STUTTGART (Bloomberg) -- Volkswagen Group's biggest shareholder said the $15.3 billion settlement with U.S. authorities over its cheating on emissions tests will remove a major roadblock toward a recovery from the scandal once final approval has been granted.
Porsche Automobil Holding SE, which owns 52 percent of Volkswagen's voting stock, said it remains "fully committed to its role as VW anchor shareholder," the company said at its annual shareholders meeting on Wednesday, a day after the settlement was announced.
With the agreement with U.S. authorities and consumers, "Volkswagen has taken a further important step toward overcoming the diesel issue," Hans Dieter Poetsch, Porsche Holding's CEO and VW Group's chairman, said at the meeting here. "Despite the current challenging situation, the Volkswagen Group has excellent prospects for the future."
VW Group's settlement sets an auto-industry record and pushes the limits of the 16.2 billion euros ($17.9 billion) set aside so far to cover the cost of the scandal. To absorb the damages from the worst crisis in its history, the Wolfsburg-based manufacturer all but eliminated dividend payments after posting its first annual operating loss since 1993 last year.
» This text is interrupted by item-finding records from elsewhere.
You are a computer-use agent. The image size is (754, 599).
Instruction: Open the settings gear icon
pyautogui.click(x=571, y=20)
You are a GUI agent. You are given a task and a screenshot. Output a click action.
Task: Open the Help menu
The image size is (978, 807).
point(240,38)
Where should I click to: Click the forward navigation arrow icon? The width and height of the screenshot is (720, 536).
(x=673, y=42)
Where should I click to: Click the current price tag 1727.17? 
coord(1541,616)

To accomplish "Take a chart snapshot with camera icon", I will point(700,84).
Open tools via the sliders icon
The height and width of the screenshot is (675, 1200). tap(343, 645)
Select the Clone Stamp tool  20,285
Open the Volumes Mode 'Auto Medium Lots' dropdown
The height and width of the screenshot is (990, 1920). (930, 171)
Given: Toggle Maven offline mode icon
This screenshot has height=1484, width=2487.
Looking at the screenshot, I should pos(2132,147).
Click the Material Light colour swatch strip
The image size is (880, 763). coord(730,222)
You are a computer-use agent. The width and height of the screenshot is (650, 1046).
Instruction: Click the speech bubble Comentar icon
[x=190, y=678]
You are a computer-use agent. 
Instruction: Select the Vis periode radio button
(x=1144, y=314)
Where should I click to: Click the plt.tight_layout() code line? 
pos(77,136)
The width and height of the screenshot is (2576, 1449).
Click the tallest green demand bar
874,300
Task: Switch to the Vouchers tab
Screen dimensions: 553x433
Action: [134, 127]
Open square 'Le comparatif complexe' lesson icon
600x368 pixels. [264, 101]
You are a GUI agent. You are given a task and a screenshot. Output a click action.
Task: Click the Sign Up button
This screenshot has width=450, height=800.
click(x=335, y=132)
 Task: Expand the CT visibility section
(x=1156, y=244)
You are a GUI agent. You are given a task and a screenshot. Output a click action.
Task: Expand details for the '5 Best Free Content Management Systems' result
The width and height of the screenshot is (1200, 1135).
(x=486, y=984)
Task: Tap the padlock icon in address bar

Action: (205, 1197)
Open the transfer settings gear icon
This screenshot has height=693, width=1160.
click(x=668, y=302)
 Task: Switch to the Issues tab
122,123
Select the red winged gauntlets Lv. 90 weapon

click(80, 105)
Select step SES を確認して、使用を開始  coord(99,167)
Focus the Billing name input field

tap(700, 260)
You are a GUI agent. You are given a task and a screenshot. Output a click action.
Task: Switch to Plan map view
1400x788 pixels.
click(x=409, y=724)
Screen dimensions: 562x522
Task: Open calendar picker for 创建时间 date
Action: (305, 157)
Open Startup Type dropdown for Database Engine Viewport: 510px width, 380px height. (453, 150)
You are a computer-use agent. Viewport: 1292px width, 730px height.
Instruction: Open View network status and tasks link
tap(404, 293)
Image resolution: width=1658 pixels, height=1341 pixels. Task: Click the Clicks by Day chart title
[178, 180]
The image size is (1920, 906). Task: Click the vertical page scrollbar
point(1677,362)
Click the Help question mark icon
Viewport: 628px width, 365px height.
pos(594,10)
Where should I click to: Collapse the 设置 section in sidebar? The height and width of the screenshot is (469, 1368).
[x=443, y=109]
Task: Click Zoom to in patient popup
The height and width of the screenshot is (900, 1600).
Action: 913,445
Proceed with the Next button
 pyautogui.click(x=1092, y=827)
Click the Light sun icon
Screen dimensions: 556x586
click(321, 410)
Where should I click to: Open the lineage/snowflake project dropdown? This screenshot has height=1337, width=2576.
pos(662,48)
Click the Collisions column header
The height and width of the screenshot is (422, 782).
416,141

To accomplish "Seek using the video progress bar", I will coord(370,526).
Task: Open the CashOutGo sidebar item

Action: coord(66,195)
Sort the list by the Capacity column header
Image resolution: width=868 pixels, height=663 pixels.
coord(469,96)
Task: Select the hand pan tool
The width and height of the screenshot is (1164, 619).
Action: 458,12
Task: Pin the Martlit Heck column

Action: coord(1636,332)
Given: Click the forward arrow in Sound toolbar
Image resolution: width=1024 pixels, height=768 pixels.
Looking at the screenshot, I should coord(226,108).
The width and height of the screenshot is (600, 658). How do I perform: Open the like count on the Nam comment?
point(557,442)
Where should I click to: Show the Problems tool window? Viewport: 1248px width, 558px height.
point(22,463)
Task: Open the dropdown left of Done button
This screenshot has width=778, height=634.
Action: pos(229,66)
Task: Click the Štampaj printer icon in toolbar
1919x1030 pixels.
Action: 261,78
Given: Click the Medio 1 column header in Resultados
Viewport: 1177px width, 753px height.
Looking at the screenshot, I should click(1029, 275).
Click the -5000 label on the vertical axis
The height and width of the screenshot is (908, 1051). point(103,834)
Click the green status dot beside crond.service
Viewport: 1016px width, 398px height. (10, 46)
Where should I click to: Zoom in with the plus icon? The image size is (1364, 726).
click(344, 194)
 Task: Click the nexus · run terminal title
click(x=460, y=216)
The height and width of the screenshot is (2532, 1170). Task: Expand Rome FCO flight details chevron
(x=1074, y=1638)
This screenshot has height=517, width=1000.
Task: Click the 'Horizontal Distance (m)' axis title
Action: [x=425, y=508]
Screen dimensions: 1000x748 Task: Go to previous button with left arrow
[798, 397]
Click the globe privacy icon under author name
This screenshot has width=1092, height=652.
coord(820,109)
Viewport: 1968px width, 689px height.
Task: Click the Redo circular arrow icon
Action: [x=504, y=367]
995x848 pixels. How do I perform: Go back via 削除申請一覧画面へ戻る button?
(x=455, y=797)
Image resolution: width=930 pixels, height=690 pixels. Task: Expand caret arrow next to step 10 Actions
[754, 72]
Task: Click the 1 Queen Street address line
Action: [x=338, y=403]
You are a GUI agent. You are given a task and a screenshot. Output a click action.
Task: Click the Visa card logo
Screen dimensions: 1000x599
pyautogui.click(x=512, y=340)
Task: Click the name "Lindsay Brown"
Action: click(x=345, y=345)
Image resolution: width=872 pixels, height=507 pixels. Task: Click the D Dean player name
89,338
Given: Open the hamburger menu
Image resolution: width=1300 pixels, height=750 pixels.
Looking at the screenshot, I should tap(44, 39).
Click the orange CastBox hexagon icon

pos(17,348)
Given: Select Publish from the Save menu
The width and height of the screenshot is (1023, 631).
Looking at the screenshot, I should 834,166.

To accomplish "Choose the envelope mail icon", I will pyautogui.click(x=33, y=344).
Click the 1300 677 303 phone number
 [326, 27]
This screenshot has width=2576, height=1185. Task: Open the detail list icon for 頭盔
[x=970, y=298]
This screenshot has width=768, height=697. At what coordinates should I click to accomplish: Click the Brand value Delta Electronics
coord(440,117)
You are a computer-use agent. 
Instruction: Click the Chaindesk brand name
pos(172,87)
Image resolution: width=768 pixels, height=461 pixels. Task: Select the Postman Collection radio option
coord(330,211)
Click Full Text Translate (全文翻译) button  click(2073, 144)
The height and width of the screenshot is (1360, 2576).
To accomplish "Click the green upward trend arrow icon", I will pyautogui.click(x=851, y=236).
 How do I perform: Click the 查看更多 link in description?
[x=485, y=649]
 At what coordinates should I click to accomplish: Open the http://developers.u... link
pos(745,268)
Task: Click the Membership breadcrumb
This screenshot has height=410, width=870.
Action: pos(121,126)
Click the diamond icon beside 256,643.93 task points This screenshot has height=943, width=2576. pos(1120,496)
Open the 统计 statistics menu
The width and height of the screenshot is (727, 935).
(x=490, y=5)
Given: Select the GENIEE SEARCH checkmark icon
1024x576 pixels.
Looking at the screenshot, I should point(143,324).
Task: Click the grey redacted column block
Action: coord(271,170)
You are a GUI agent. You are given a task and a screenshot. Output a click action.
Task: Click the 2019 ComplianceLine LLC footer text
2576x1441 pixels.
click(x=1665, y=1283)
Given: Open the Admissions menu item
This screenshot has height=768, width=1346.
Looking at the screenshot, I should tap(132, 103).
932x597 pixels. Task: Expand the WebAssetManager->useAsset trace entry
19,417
Porsche Holding shareholders will face a less significant cut. The company will pay out 1.004 euros per ordinary share and 1.01 euros per publicly traded preference share. Though that's about half last year's dividend, the 308 million-euro payment is about five times higher than what the board had initially proposed and will be funded from cash reserves.
All voting shares in the holding company are controlled by the Porsche and Piech families. Porsche AG, the maker of the 911 sports car, was carved out of Porsche Holding and folded into Volkswagen's stable of brands in 2012.